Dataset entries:
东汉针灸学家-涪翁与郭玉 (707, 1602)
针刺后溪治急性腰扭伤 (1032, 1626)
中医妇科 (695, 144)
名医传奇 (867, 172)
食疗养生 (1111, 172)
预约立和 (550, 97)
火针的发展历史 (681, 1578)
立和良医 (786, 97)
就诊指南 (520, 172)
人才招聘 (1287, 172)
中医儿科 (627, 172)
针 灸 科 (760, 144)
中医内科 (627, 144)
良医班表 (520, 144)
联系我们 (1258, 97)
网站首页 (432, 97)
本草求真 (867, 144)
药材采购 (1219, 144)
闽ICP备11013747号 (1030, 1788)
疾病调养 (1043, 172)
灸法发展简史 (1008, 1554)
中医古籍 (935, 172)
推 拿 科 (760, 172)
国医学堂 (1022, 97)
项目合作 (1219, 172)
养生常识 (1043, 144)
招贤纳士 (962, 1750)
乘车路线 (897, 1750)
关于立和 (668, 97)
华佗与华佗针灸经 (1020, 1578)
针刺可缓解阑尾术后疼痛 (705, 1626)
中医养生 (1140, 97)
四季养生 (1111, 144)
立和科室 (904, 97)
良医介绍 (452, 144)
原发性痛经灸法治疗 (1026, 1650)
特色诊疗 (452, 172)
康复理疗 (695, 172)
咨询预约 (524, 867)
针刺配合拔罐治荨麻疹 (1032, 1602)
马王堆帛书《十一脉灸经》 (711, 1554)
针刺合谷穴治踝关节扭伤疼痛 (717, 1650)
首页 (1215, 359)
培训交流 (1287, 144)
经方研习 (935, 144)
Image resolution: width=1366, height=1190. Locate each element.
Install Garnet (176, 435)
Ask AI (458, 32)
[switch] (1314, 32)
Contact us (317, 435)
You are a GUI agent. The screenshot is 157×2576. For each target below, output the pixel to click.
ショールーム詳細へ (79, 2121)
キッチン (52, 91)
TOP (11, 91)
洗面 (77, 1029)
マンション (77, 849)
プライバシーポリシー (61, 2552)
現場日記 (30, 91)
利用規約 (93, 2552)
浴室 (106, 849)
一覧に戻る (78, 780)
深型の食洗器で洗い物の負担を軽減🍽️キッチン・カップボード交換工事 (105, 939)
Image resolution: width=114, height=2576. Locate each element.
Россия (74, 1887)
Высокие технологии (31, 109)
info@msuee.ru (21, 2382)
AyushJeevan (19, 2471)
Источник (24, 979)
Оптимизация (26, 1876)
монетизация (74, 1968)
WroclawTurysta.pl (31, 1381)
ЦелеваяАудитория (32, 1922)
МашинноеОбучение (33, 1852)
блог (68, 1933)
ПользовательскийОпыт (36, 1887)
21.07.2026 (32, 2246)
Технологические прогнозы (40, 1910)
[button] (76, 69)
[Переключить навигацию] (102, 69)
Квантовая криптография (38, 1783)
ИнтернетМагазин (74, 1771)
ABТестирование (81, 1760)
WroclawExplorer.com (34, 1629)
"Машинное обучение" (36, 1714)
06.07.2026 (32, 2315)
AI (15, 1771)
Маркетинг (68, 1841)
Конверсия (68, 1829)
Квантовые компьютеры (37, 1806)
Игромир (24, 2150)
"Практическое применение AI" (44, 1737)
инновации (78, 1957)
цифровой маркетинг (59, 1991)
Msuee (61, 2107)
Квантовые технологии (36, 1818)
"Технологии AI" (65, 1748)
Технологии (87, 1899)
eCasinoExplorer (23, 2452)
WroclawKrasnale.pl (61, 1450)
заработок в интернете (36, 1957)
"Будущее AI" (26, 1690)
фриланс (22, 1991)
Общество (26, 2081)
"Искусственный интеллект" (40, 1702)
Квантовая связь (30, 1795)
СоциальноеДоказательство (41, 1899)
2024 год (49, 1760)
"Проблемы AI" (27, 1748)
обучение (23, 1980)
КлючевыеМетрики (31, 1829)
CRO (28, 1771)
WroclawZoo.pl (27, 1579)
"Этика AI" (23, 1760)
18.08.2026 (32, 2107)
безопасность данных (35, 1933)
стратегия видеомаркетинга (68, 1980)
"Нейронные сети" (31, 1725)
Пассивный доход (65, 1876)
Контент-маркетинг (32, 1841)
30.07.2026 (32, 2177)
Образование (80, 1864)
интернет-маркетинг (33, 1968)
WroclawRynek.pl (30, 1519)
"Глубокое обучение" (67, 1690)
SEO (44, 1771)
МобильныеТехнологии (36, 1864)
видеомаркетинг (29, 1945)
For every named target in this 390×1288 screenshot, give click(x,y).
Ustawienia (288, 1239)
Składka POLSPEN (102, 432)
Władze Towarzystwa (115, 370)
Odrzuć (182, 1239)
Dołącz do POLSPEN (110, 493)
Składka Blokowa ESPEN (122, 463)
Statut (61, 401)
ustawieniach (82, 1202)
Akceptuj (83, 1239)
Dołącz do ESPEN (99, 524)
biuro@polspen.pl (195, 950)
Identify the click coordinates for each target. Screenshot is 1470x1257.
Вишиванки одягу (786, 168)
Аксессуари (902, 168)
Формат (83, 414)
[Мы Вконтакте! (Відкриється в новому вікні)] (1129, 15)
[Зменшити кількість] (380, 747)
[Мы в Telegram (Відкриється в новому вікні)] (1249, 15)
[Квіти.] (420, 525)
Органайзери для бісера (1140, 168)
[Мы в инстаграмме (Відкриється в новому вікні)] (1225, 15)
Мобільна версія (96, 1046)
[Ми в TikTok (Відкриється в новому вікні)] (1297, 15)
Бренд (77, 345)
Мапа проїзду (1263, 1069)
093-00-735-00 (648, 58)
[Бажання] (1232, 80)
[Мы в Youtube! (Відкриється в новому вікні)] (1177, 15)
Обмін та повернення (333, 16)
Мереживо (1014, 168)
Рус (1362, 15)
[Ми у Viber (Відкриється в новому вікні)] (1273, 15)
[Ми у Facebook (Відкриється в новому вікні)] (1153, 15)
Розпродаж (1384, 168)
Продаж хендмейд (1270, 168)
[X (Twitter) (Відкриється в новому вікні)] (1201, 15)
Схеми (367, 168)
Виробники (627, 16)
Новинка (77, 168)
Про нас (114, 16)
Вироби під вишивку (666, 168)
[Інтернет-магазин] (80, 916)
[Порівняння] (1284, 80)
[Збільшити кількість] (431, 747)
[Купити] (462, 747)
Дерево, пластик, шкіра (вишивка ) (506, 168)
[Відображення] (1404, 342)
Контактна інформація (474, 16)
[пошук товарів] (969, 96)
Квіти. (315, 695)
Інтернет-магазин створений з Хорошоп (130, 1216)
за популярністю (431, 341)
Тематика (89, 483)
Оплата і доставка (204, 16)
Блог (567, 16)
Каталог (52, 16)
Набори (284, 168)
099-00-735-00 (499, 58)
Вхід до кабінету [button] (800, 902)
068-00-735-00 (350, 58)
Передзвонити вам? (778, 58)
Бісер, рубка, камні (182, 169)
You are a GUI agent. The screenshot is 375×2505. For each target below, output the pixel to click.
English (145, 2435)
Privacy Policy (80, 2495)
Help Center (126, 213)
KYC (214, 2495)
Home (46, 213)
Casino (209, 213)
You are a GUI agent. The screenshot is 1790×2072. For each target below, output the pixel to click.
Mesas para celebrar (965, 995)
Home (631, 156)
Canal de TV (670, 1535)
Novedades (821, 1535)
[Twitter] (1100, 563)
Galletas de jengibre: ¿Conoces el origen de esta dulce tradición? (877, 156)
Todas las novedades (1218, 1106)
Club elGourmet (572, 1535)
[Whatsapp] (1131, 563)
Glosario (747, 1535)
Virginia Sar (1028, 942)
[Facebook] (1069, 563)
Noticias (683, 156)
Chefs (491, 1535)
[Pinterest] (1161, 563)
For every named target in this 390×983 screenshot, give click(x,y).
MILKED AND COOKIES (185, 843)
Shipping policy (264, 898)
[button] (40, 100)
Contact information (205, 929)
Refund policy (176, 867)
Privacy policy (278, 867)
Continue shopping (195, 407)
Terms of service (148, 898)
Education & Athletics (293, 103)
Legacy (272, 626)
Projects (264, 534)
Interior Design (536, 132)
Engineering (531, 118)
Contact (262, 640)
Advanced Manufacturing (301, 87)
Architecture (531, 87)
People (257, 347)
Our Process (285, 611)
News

Problem description
In the entries above, restate word for word the lines between the one holding "30.07.2026 (32, 2177)" and the one holding "For every named target in this 390×1288", inclusive, and nothing besides.

Answer below
30.07.2026 (32, 2177)
Образование (80, 1864)
интернет-маркетинг (33, 1968)
WroclawRynek.pl (30, 1519)
"Глубокое обучение" (67, 1690)
SEO (44, 1771)
МобильныеТехнологии (36, 1864)
видеомаркетинг (29, 1945)
For every named target in this 390×1288 screenshot, give click(x,y).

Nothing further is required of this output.